- Associated Press - Saturday, September 6, 2014
Pesticide drift is persistent problem for farmers

MINNEAPOLIS (AP) - The cloud of insecticide that drifted from a neighbor’s corn field onto the asparagus on Andrew and Melissa Dunham’s central Iowa farm cast a shadow over their organic vegetable business.

They say the costs from the incident and resulting loss of organic certification on their asparagus patch for three years will reach about $74,000, and they’re now working with the sprayer’s insurance company.

“We’re a certified organic farm - except for our asparagus,” Melissa Dunham lamented.

Pesticide drift is a serious concern for organic farmers and they’ve come up with several defenses, such as buffer strips. Twelve states are part of a registry of farms that tips off aerial and ground sprayers to areas they need to avoid. The aerial spraying industry and pesticide manufacturers, meanwhile, say they’ve made big strides in controlling drift through pilot education and new technologies.

Organic and specialty crop growers are trying to profit off the rising consumer interest in locally grown, natural foods. But those smaller farms are often islands surrounded by a sea of conventionally grown crops that get sprayed with herbicides, insecticides and fungicides.


Minnesota taking medical marijuana applications

ST. PAUL, Minn. (AP) - The state of Minnesota has begun taking applications from entrepreneurs interested in opening medical cannabis manufacturing facilities, and the potential applicants include members of the family that owns Bachman’s Inc., the Minneapolis-based chain of floral and garden shops.

“There are several family members that are interested,” company spokeswoman Karen Bachman said Friday as the application period opened.
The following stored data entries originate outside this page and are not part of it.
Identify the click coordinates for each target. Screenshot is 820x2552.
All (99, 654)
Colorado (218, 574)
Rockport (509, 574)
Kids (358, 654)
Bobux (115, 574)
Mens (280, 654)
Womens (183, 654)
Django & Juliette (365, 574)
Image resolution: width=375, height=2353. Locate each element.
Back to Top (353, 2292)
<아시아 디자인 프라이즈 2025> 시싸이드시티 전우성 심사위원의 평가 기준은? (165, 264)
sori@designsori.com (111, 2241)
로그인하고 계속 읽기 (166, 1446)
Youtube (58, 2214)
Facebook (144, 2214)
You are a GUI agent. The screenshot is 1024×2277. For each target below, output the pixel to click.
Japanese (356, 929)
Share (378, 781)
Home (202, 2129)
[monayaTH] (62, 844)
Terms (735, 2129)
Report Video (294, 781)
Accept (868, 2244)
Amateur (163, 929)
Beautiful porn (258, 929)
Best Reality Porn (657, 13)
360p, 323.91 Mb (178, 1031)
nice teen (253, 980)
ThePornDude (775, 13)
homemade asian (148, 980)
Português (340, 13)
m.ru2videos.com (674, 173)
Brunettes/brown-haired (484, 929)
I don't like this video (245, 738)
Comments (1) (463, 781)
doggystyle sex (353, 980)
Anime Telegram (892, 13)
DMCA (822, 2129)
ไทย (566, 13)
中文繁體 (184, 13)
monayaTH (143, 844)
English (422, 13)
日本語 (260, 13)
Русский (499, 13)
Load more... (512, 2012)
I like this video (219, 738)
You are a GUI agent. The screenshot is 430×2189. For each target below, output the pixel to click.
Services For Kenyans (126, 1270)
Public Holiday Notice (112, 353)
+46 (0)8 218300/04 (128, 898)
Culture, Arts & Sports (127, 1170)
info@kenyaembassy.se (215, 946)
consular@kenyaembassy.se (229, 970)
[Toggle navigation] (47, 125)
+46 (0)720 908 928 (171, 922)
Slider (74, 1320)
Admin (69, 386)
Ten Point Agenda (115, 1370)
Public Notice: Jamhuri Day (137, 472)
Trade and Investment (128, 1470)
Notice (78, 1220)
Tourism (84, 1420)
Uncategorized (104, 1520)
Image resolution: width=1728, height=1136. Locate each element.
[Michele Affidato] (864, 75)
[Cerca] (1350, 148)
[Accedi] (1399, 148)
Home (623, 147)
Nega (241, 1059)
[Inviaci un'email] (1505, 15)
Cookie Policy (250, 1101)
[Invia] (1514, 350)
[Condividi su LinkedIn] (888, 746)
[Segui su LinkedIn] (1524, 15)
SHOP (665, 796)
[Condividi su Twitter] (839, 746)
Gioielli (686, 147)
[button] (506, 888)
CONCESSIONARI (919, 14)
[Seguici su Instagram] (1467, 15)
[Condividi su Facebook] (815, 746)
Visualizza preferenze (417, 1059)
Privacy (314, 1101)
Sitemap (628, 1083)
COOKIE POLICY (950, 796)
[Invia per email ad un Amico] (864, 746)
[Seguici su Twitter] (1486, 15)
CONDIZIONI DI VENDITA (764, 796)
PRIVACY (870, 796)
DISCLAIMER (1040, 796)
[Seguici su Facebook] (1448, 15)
She declined to identify which family members might apply and stressed that the company itself is not interested.

Garden Fresh Farms of Maplewood, which grows hydroponic herbs and produce year-round, says it’s interested. The company said it has the perfect setup already and is “considering options, costs and partners.”

The Legislature has directed the Minnesota Department of Health to pick two facilities to grow medical marijuana and process it into non-smokeable drugs for patients who suffer from a limited list of conditions, such as AIDS, cancer, glaucoma, multiple sclerosis, ALS and Crohn’s disease.

“It’s not as simple as putting a couple of pots in your basement with some grow lamps,” Assistant Commissioner Manny Munson-Regala said.


Day care worker fired for jury duty gets job back

MINNEAPOLIS (AP) - A federal judge helped a woman get her job back after she was fired for having jury duty.

The Star Tribune reports (https://strib.mn/1qElXShhttps://strib.mn/1qElXSh ) Lana Wallace told her boss when she showed up for a new job at Zion Early Childhood Center in Hopkins July 28 that she was on call for federal jury duty beginning in August. She was sent home the same day, then fired.

Chief U.S. District Judge Michael Davis found out. He appointed an attorney from a large Minneapolis law firm to help her, noting that federal law prohibits firings because of jury duty.

Attorney William Manning wrote to the minister of the church that runs the daycare.

Wallace was rehired with back pay on Aug. 22.


Bomb squad summoned in Hibbing after devices found

HIBBING, Minn. (AP) - The Hibbing Police Department called out a bomb squad after a person turned in three plastic tubes filled with what appeared to be gunpowder that had fuses sticking out of them.

WDIO-TV reports (https://bit.ly/WvnLCjhttps://bit.ly/WvnLCj ) the person was helping a friend clean out a shed when they came across the tubes. Authorities say an older relative apparently used them to blow up beaver dams.

The items were brought to the Hibbing Police Department around 11:30 p.m. Friday. The Crow Wing County Bomb Squad disposed of them by 4:30 a.m. Saturday.

Hibbing Police say that anyone who comes across such items, or even if they merely suspect an item is dangerous, should leave it alone and call law enforcement immediately.